Start at the line in the entries below that contains "This screenshot has width=1208, height=589.", stop at the line that contains "This screenshot has height=658, width=843.", and output exactly the lines in that span, both ends included.

* _PROVIDED DATA_
● ● ● ●
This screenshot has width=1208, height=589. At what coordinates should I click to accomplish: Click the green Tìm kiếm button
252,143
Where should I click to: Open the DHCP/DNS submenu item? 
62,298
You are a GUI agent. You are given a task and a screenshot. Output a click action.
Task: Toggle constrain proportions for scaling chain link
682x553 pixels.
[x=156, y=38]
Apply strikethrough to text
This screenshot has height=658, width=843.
● ● ● ●
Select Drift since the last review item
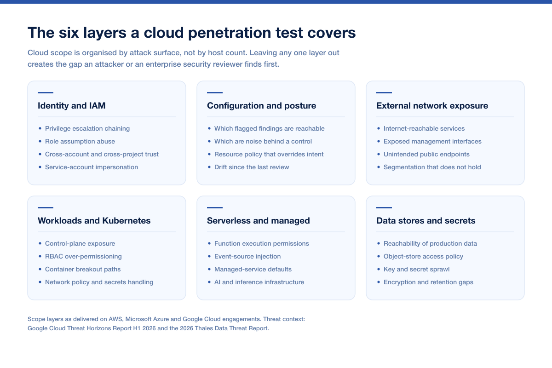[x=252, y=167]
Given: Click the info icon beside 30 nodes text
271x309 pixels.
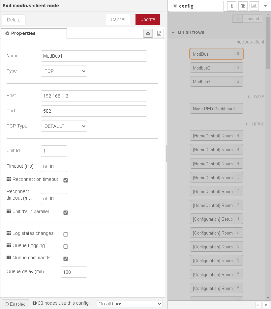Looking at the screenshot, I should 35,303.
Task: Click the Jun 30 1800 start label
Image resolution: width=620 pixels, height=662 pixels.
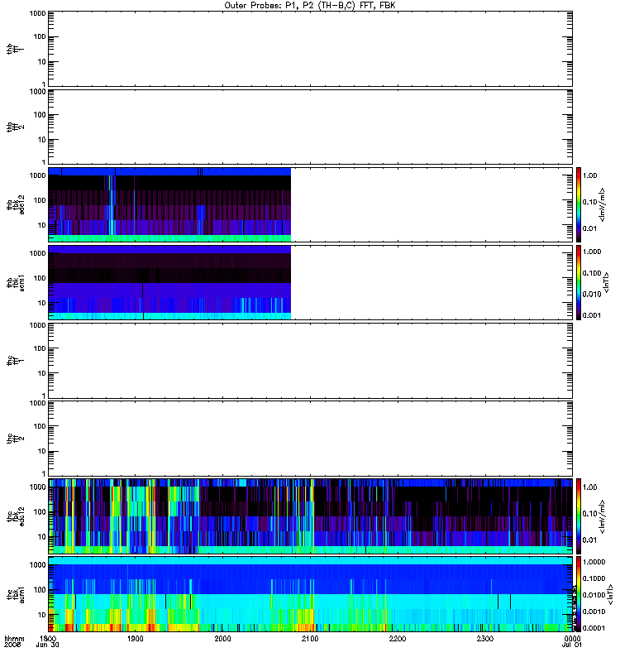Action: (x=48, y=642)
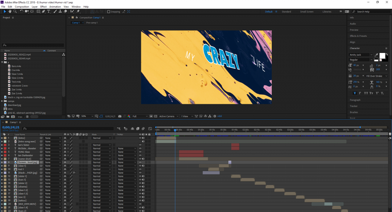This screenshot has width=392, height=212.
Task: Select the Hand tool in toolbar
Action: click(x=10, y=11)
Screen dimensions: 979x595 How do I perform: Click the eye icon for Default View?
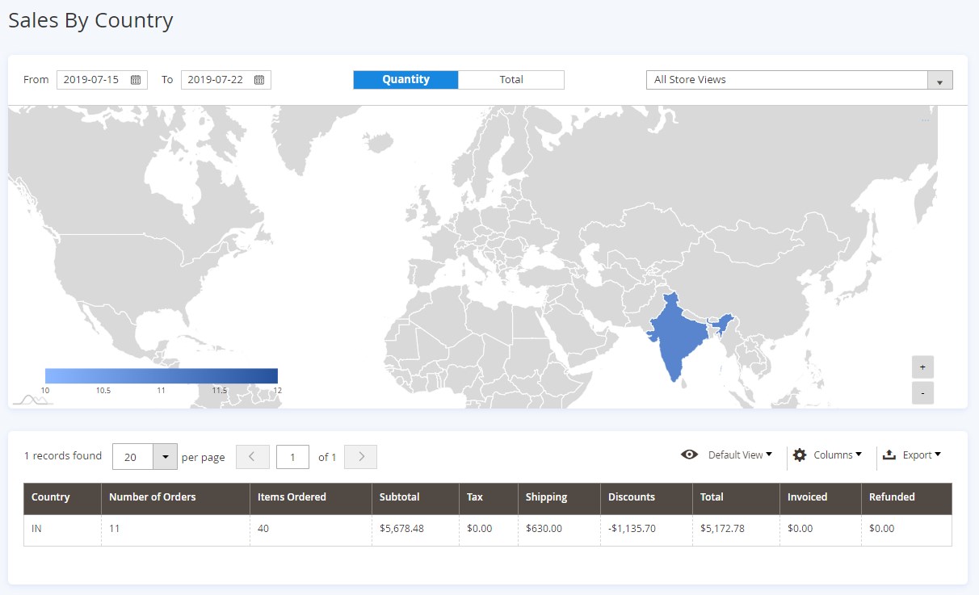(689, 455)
● ● ● ●
* _RESULT OF THIS EXERCISE_
This screenshot has width=1208, height=589. At what coordinates should I click to accomplish: Click the green Tìm kiếm button
252,143
Where should I click to: Open the DHCP/DNS submenu item? 
62,298
You are a GUI agent. You are given a task and a screenshot. Output a click action.
Task: Toggle constrain proportions for scaling chain link
682x553 pixels.
[x=156, y=38]
Apply strikethrough to text
This screenshot has height=658, width=843.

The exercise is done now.